Stored items from a collection
╭──

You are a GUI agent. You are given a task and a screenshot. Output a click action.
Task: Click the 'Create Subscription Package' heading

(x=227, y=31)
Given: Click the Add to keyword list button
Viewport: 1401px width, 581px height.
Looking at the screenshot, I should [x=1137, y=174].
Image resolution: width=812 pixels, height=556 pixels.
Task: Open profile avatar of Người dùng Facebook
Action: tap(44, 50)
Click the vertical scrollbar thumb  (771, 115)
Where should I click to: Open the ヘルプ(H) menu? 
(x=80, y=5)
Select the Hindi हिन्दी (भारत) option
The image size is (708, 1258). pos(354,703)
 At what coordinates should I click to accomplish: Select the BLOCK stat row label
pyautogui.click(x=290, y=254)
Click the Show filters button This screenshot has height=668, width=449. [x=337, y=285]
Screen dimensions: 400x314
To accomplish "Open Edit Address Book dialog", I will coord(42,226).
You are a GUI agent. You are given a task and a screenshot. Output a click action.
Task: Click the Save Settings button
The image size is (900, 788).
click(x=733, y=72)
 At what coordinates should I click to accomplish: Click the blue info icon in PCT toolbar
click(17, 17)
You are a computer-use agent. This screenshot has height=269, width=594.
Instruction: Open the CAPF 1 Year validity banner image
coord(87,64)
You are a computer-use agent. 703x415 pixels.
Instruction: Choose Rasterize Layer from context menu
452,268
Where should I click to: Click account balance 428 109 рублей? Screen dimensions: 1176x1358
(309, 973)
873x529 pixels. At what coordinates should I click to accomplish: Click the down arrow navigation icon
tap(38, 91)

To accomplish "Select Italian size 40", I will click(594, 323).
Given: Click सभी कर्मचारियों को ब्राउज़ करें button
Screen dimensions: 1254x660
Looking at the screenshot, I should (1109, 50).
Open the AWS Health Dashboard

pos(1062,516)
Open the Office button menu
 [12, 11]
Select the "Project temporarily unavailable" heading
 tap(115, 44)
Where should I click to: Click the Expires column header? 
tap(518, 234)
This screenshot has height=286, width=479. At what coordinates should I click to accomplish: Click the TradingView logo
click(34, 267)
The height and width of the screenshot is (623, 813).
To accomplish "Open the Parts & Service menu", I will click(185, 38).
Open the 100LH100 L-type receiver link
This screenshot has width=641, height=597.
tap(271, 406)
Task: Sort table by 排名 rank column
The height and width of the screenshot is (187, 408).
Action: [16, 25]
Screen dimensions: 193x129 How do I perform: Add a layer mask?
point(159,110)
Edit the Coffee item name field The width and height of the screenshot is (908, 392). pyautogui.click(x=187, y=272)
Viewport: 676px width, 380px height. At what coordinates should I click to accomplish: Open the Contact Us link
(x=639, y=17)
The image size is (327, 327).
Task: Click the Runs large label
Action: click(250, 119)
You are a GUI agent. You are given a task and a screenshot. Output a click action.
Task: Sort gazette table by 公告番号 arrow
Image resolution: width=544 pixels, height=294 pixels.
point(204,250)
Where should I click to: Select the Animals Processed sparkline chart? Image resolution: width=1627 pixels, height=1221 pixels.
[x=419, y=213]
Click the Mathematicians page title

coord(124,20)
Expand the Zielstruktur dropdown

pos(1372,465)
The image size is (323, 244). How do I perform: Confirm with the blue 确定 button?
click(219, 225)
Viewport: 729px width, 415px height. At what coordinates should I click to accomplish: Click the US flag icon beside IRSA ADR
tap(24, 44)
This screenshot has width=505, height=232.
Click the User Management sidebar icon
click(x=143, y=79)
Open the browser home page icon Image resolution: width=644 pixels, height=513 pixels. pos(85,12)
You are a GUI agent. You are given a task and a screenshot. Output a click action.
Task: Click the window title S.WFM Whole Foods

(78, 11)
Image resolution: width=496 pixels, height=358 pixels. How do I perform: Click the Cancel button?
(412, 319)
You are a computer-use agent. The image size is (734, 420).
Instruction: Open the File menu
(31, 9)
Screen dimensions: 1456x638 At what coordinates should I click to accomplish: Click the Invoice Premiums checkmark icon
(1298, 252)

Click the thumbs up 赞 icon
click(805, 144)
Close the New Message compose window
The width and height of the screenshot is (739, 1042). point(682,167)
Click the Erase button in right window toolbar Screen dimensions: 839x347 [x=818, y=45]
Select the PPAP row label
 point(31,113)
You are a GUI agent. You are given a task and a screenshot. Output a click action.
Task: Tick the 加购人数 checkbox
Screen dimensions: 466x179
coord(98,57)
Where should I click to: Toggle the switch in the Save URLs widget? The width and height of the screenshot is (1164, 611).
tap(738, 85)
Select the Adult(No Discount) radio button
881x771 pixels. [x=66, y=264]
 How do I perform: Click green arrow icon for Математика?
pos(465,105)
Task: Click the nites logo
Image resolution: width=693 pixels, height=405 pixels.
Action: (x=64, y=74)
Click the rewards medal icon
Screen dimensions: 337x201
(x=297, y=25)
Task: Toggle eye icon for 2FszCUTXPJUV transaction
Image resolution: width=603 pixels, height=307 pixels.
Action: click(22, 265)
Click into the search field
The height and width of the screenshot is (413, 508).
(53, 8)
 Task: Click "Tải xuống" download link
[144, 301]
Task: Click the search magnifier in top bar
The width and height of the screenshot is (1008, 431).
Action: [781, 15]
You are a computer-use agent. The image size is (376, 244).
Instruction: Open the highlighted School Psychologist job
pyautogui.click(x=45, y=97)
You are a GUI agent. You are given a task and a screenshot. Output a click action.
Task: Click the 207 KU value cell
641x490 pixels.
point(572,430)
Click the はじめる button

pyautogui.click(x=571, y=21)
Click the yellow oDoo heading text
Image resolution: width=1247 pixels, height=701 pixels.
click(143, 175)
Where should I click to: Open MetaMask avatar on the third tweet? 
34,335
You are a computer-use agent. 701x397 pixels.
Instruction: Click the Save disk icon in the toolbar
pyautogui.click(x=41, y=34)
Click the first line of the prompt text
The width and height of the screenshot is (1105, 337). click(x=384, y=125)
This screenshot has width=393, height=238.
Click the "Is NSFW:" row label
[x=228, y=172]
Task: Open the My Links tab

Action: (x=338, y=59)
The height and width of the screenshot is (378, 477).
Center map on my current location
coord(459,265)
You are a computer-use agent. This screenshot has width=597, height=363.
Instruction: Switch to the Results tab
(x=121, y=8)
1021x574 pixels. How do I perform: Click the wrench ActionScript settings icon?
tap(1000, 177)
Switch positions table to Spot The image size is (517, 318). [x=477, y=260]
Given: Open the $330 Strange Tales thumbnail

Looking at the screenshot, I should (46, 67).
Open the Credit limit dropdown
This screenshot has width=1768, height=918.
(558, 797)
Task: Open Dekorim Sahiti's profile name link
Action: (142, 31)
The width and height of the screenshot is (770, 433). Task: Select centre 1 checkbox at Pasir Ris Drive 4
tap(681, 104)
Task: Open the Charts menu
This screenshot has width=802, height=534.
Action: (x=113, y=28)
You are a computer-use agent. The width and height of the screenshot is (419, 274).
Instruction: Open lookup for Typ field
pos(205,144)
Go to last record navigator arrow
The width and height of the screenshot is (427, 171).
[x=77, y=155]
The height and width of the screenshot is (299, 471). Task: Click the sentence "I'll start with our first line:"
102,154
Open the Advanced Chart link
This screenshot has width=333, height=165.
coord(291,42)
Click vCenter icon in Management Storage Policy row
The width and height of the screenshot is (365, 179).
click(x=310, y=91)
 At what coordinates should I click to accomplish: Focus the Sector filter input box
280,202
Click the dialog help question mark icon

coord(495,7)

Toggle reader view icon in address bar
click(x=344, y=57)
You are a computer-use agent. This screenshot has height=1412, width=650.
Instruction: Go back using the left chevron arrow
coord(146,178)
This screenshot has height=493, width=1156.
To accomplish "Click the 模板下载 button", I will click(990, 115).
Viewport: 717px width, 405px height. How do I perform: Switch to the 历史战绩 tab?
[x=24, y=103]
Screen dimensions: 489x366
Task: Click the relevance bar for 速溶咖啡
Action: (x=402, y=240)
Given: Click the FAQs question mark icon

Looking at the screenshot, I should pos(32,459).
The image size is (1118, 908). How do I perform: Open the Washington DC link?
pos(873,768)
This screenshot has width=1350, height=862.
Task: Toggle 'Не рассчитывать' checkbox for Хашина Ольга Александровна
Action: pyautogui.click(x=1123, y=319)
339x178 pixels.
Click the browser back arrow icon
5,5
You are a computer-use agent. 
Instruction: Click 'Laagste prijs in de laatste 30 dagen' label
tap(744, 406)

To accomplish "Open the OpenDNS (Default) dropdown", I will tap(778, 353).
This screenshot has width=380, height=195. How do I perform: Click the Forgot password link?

╰──

(PROBLEM)
Give back exactly the lines above starting at the line where "This screenshot has width=1768, height=918." appears and ending at the line where "Go to last record navigator arrow" appears, both included, with no other lines.

(ANSWER SPACE)
This screenshot has width=1768, height=918.
(558, 797)
Task: Open Dekorim Sahiti's profile name link
Action: (142, 31)
The width and height of the screenshot is (770, 433). Task: Select centre 1 checkbox at Pasir Ris Drive 4
tap(681, 104)
Task: Open the Charts menu
This screenshot has width=802, height=534.
Action: (x=113, y=28)
You are a computer-use agent. The width and height of the screenshot is (419, 274).
Instruction: Open lookup for Typ field
pos(205,144)
Go to last record navigator arrow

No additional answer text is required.